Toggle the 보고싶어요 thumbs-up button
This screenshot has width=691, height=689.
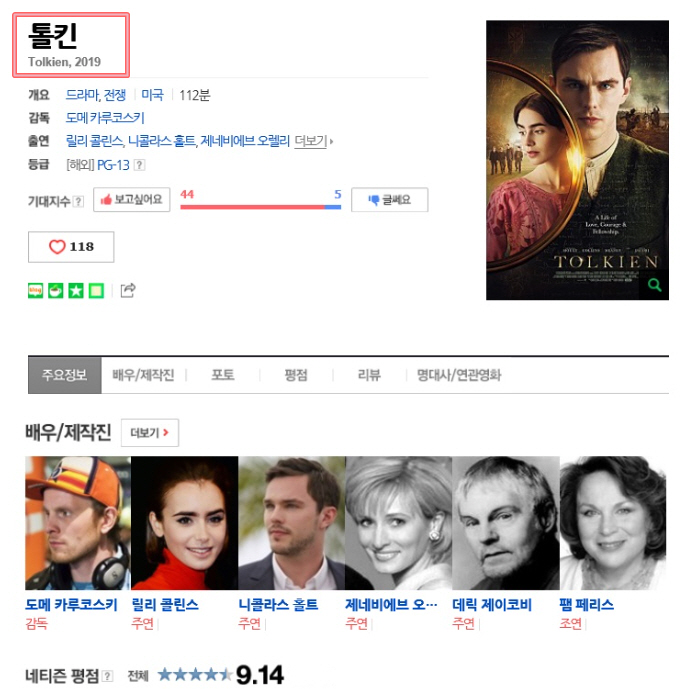[132, 200]
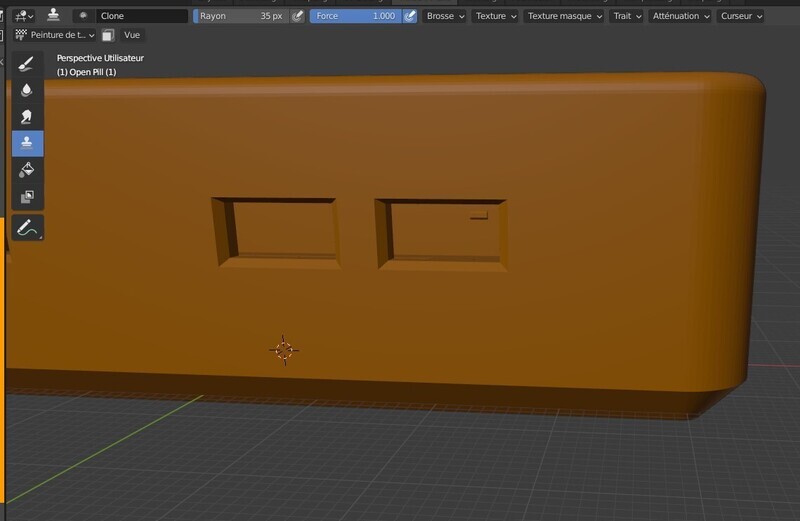800x521 pixels.
Task: Select the Clone stamp tool
Action: (27, 143)
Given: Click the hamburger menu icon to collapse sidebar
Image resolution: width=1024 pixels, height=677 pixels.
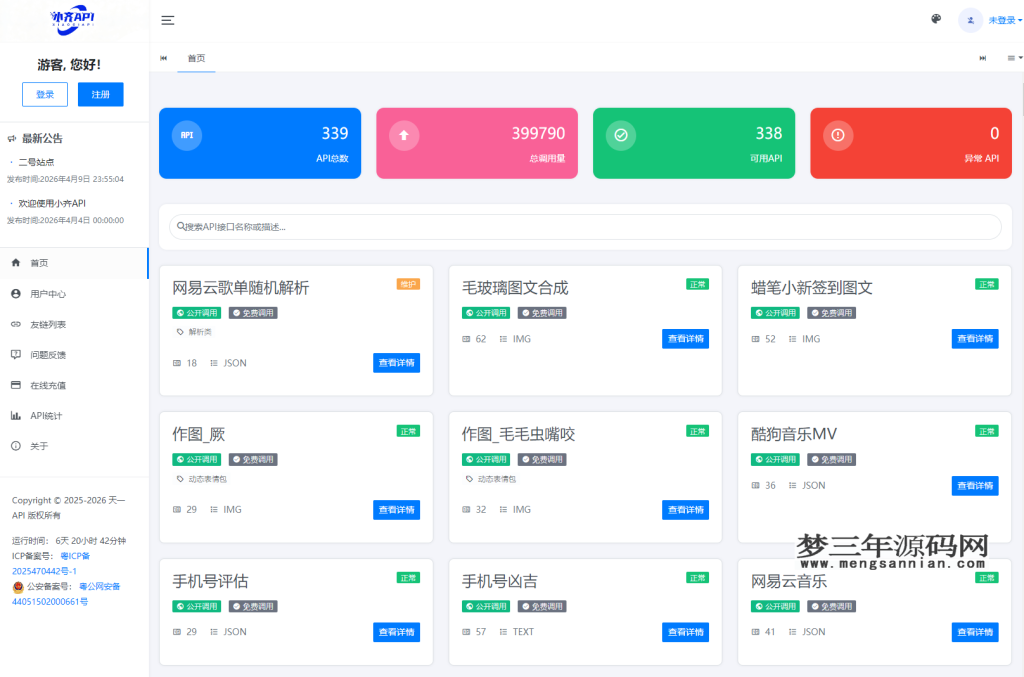Looking at the screenshot, I should click(167, 19).
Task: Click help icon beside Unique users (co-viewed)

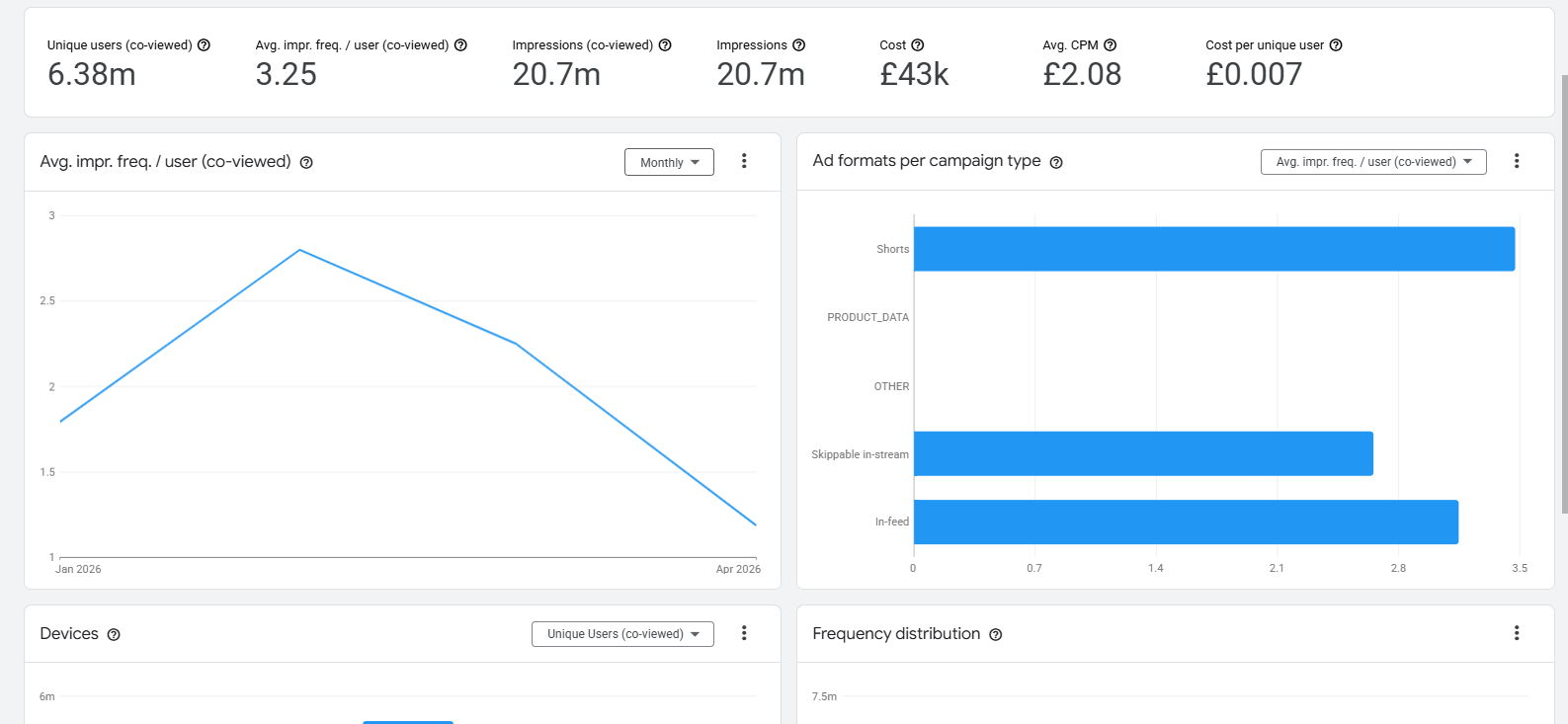Action: click(204, 45)
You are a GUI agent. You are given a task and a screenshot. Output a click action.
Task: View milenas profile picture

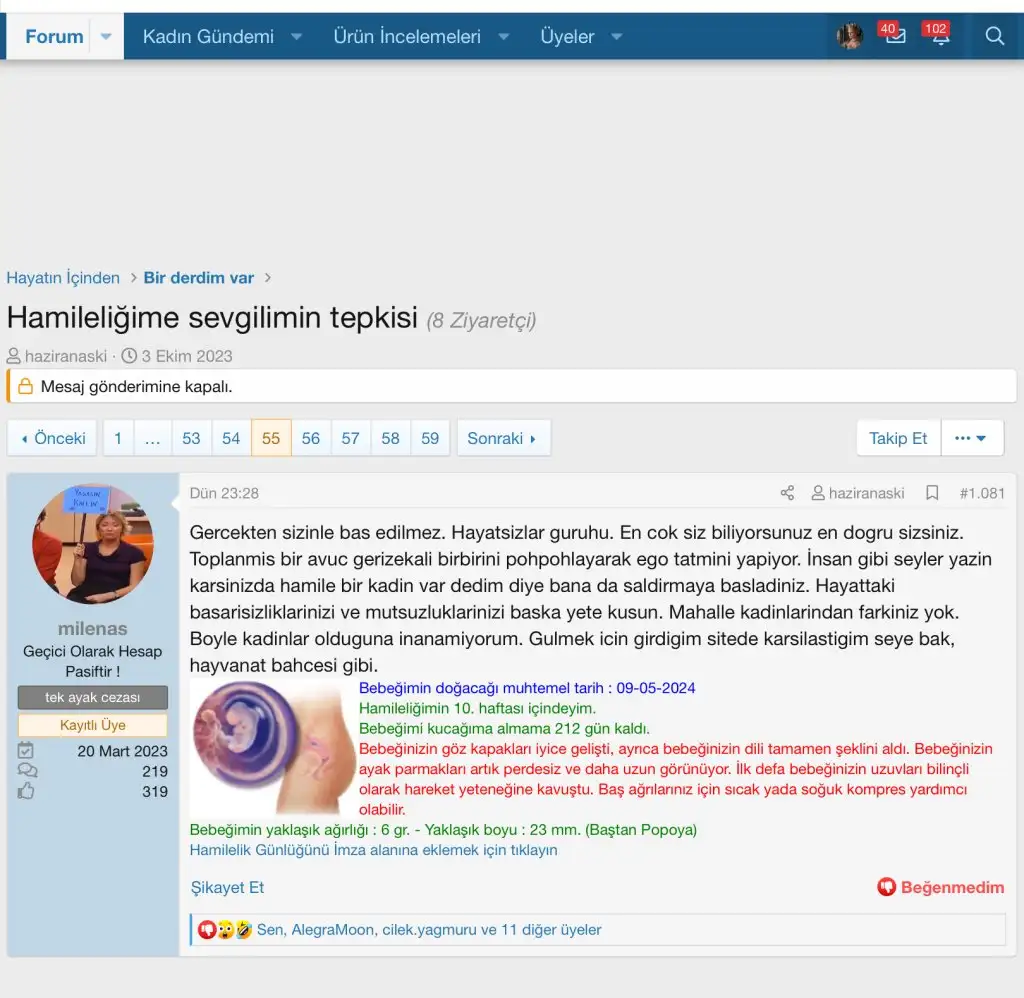[92, 544]
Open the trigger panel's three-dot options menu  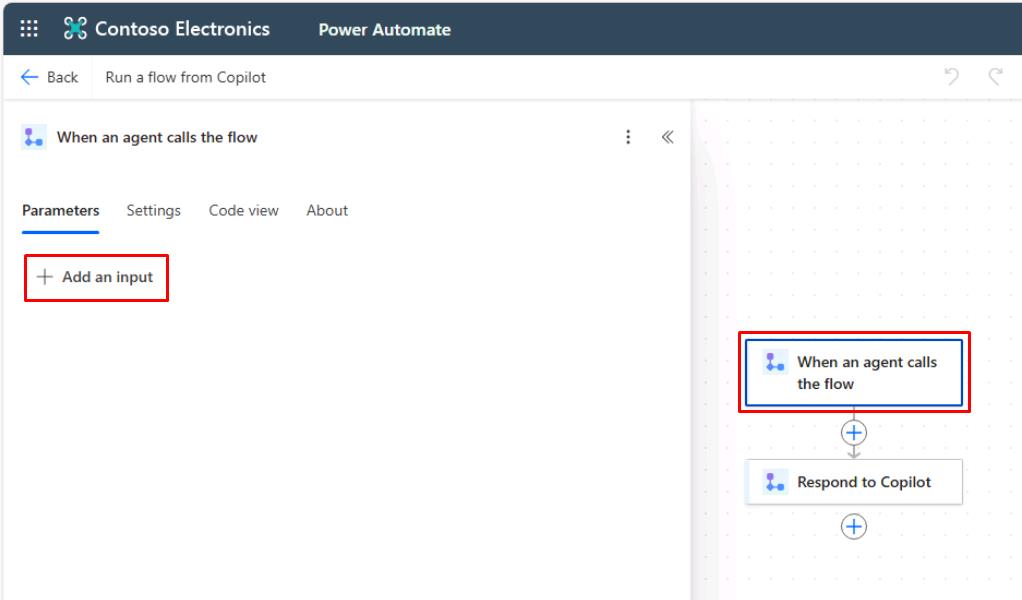[628, 137]
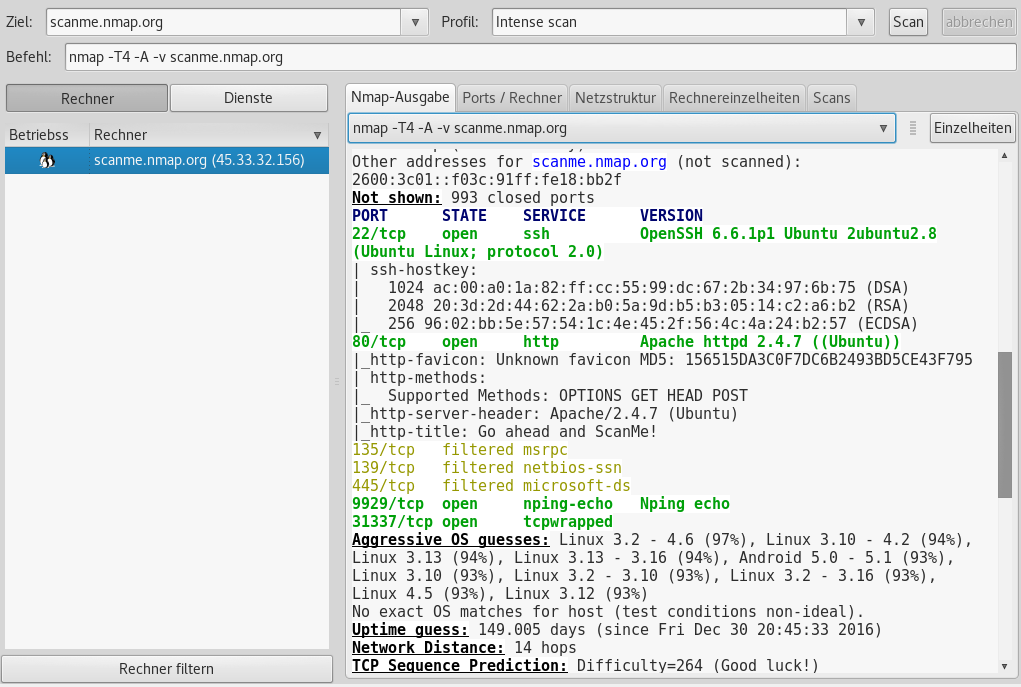Show the Nmap-Ausgabe tab

click(400, 97)
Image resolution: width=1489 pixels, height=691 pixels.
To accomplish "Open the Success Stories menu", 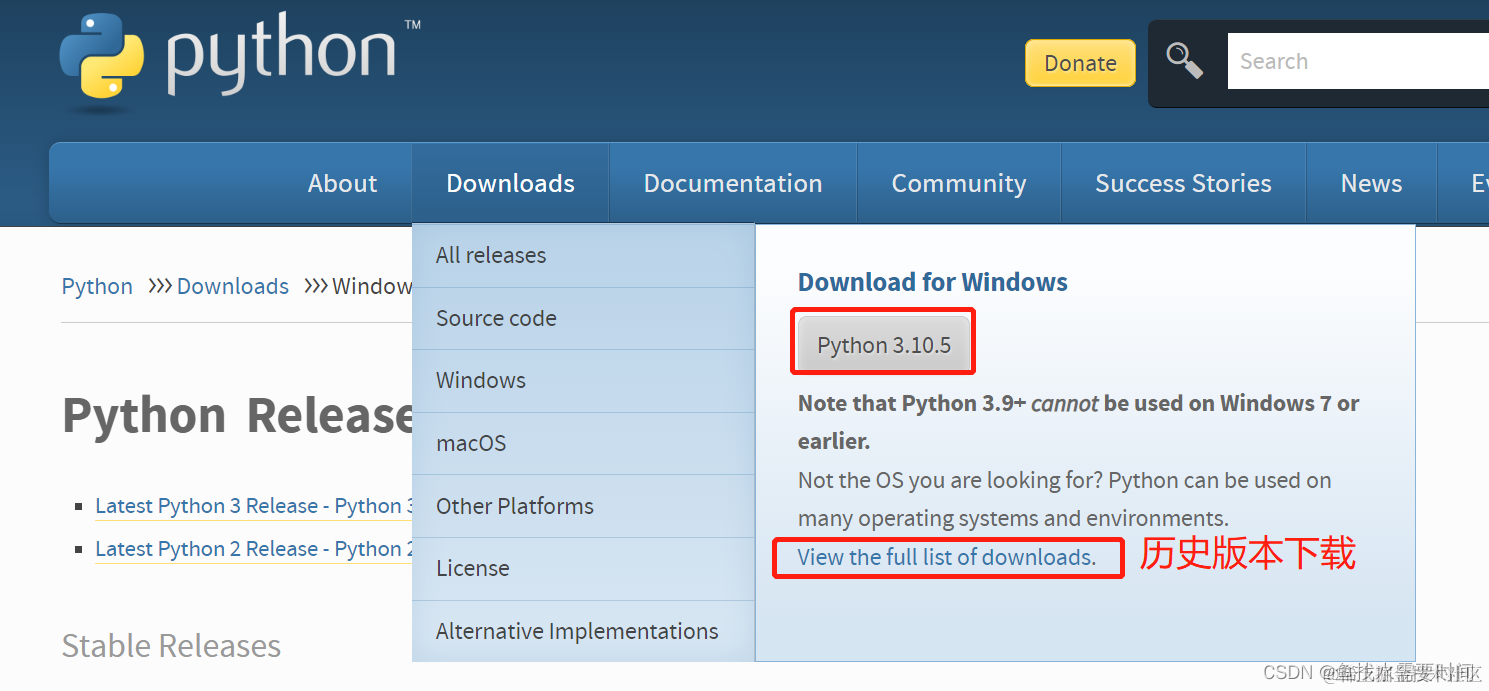I will tap(1183, 183).
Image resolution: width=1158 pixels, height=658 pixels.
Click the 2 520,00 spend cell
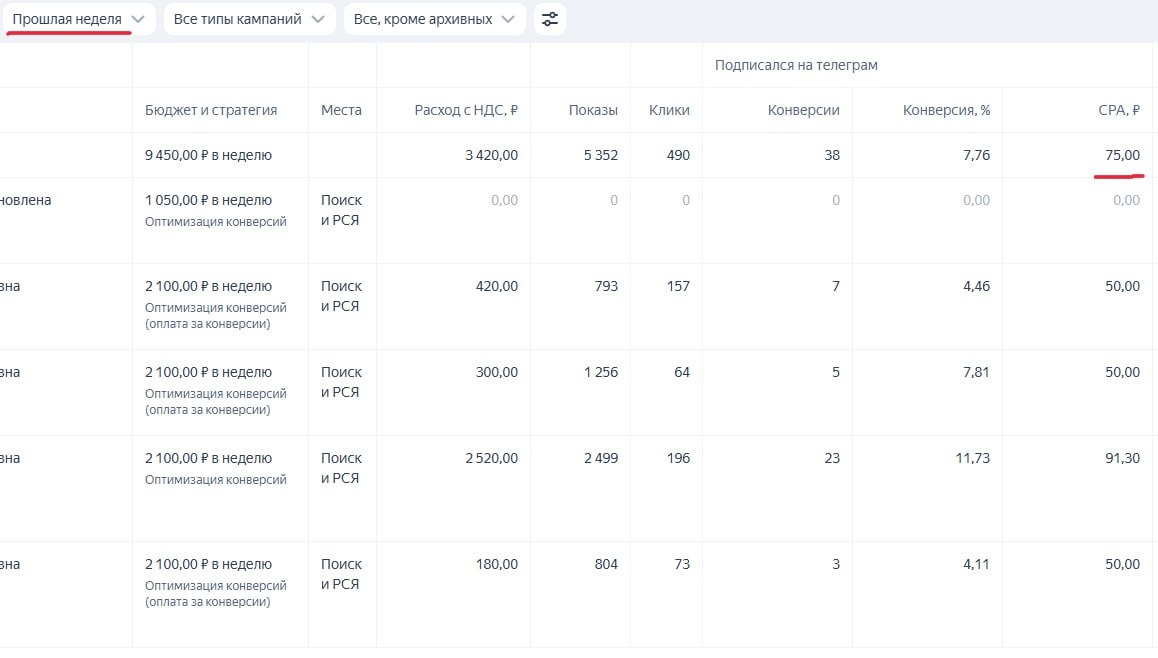[x=491, y=458]
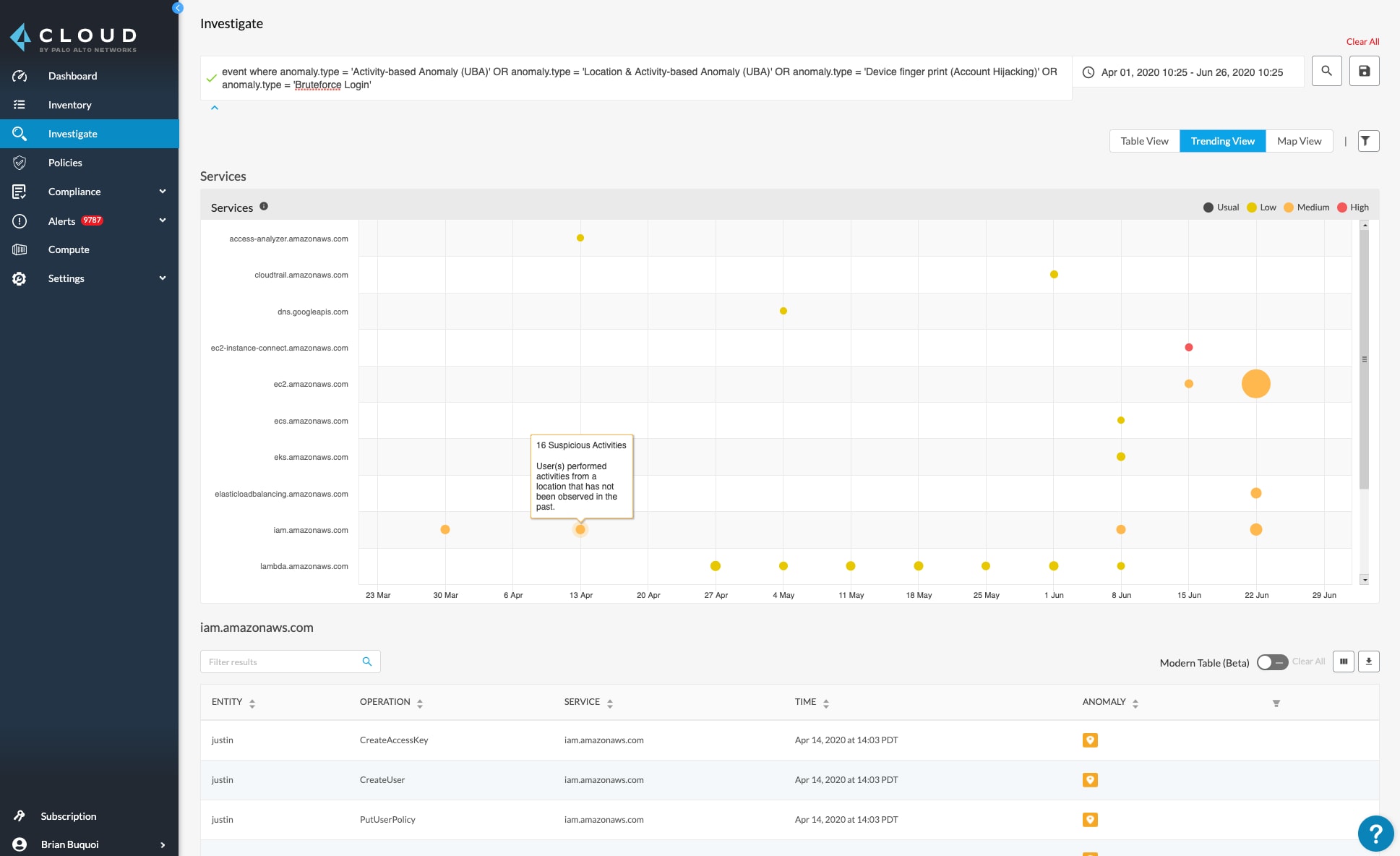The width and height of the screenshot is (1400, 856).
Task: Click the Investigate icon in sidebar
Action: click(x=20, y=133)
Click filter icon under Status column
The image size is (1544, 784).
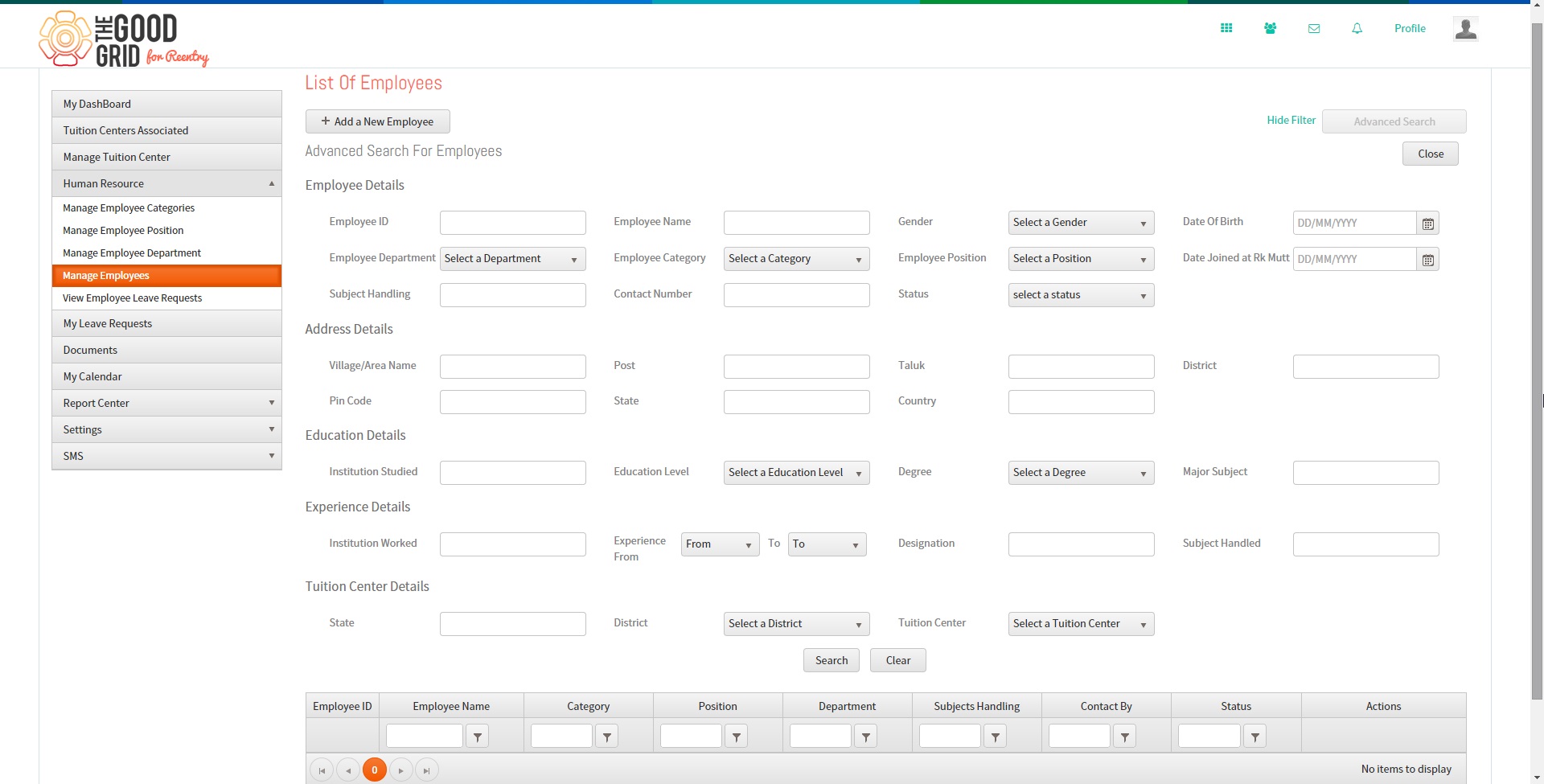(1254, 736)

########################################

Take the line with "Image resolution: width=1158" and each line after it through the end of the material above, and reproduce them exactly, both ends included, without pictures.

Image resolution: width=1158 pixels, height=658 pixels.
Click the 2 520,00 spend cell
[x=491, y=458]
The width and height of the screenshot is (1400, 856).
Task: Click the Investigate icon in sidebar
Action: click(x=20, y=133)
Click filter icon under Status column
The image size is (1544, 784).
(1254, 736)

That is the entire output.